The recognition of women’s work has been a key concern of feminist politics and scholarship. Agriculture is one such sector where the blurred boundary between productive and reproductive work can lead to the extraction of unpaid and underpaid labour on a large scale. Flagship surveys continue to undercount women’s contribution to the economy and this is one of the great challenges faced by women these days.

Secondly, In addition to their roles as workers, women are more likely to be caregivers within their households. As a result, they have competing claims on their time which influences the choices they make with respect to time allocation, impacts their productivity as well as the quality of the care they provide, and overburdens them.

Women have unequal access to resources and opportunities in agriculture, especially in the developing world. Research and evidence show that women are disadvantaged in terms of asset possession, which includes the highly unequal access to land, and lack access to technologies, agricultural innovations, government services. They are also disadvantaged when using tools and equipment because even though they are meant to be gender neutral they are more suitable for men

Question 2: Are we using the right approaches and policies to close the gender gap?

Donor efforts to empower women often start with the reallocation of economic resources between men and women. It is undeniable that such programs have led to economic freedom for women, and to better economies.
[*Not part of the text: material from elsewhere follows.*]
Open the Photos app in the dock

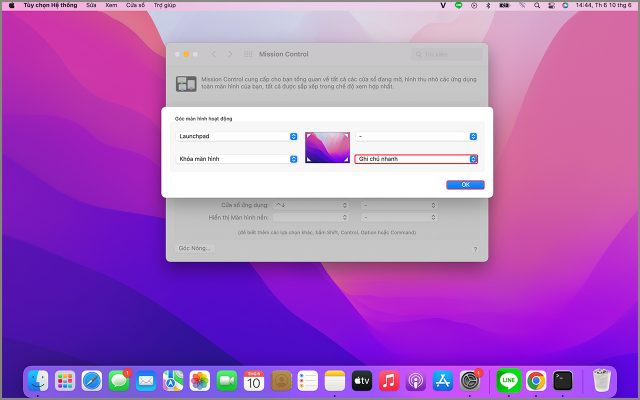pos(200,380)
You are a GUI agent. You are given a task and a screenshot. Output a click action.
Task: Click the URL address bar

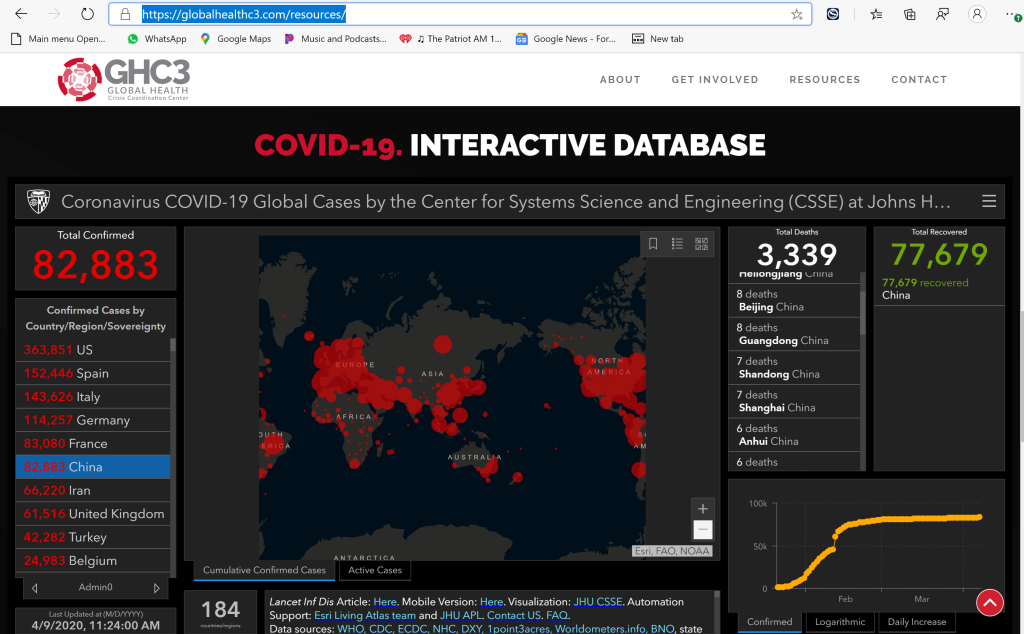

But does having more economic resources necessarily lead to empowerment of women? This gender gap cannot be closed unless women empowerment is achieved.

Secondly, there are many policy measures which aim to provide women with opportunities and conducive environments outside the home, such as work laws, and equal transport facilities, data shows that work must first be done to give back women their basic right to “choose.”

Question 3: How can we best achieve gender transformative impacts?

One of the policy recommendations given by the FAO State of Food and Agriculture Report 2011 to close this ‘gender gap’ is by improving the collection and quality of the data to allow for gender differences and implications to be highlighted for more gender-aware agricultural policy.

To tackle the issue at grass root level, policy making needs to focus on changing the mindsets of both men and women. This change can come only through working to change internalized mindsets of “appropriate” gender roles because these very people will go on to become the policy makers, the bosses and the vehicles to convene women’s empowerment. In societies where the power of religion is so strong that people use it to marginalize women, same religious teachings must be used by educated masses to give women their due rights and respect.

Agricultural policies and programs are often framed for the benefit of male farmers. Women agricultural workers, even when they are recognized as farmers, are peripheral to mainstream agricultural policies, despite the fact that they increasingly provide a large part of the low-paid labour, which sustains many agricultural activities. Agricultural and other policies must work for the benefit of women.